*Goals*.
1 – What address is the Mivart letter written from?
2 – Repeat word for word the part of the Mivart letter that starts with the words containing "From St G. J." and ends with "injustice or unkindness.".
>> Start Excerpted text
From St G. J. Mivart 24 January 1871
7, North Bank, | N.W.
Janry. 24th 1871.
My dear Sir,
I thank you for your two letters dated Janry 23d—especially for No. 2.1
I was sorry to find that you thought I had not criticised you fairly but I am sure you will do me the justice to believe that I wished to be fair
Over and above my being “bound over”, as it were, to be just by your past kindness to me2—I beg you to believe that I am confident the cause of “right” could never gain by any, however unintentional, acts of injustice or unkindness.
I am much obliged to you for calling my attention to certain points and if my little book should ever reach a second edition it will of course be my duty (and considering the sentiments I entertain for you also my pleasure) to make modifications accordingly.
>> End Excerpted text
>> Start Data block
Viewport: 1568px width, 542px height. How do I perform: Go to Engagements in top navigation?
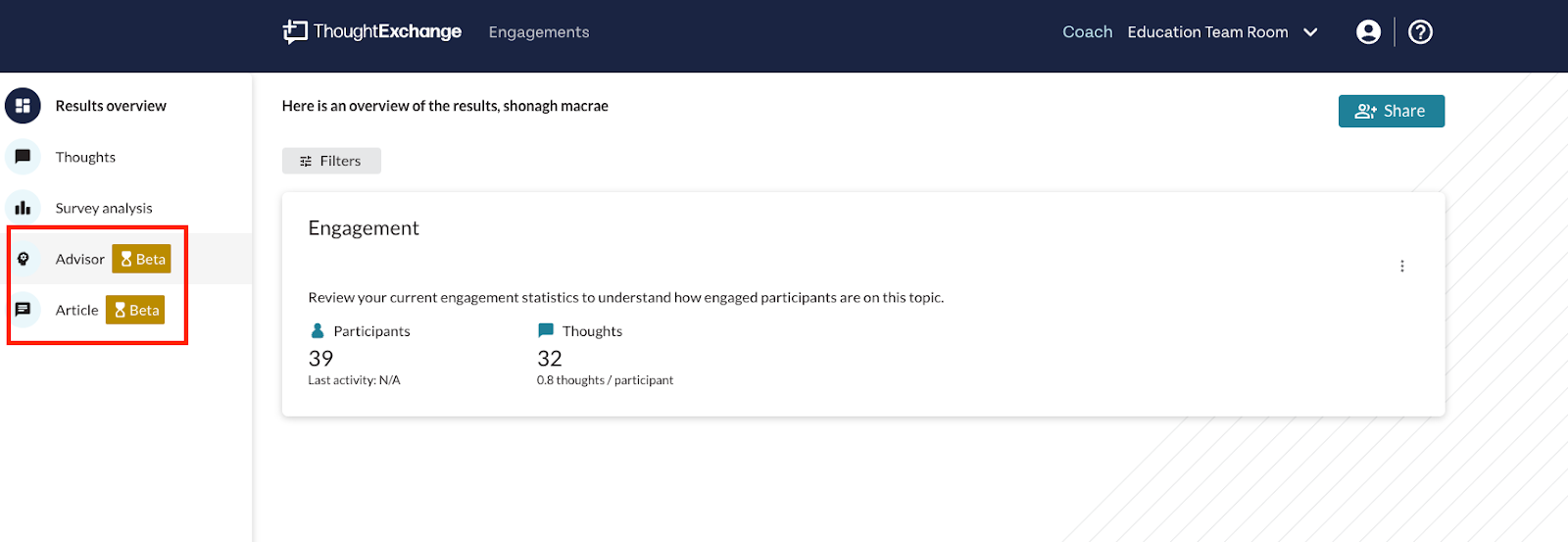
>> End Data block
*Answers given*.
1 – 7, North Bank, N.W.

2 –
From St G. J. Mivart 24 January 1871
7, North Bank, | N.W.
Janry. 24th 1871.
My dear Sir,
I thank you for your two letters dated Janry 23d—especially for No. 2.1
I was sorry to find that you thought I had not criticised you fairly but I am sure you will do me the justice to believe that I wished to be fair
Over and above my being “bound over”, as it were, to be just by your past kindness to me2—I beg you to believe that I am confident the cause of “right” could never gain by any, however unintentional, acts of injustice or unkindness.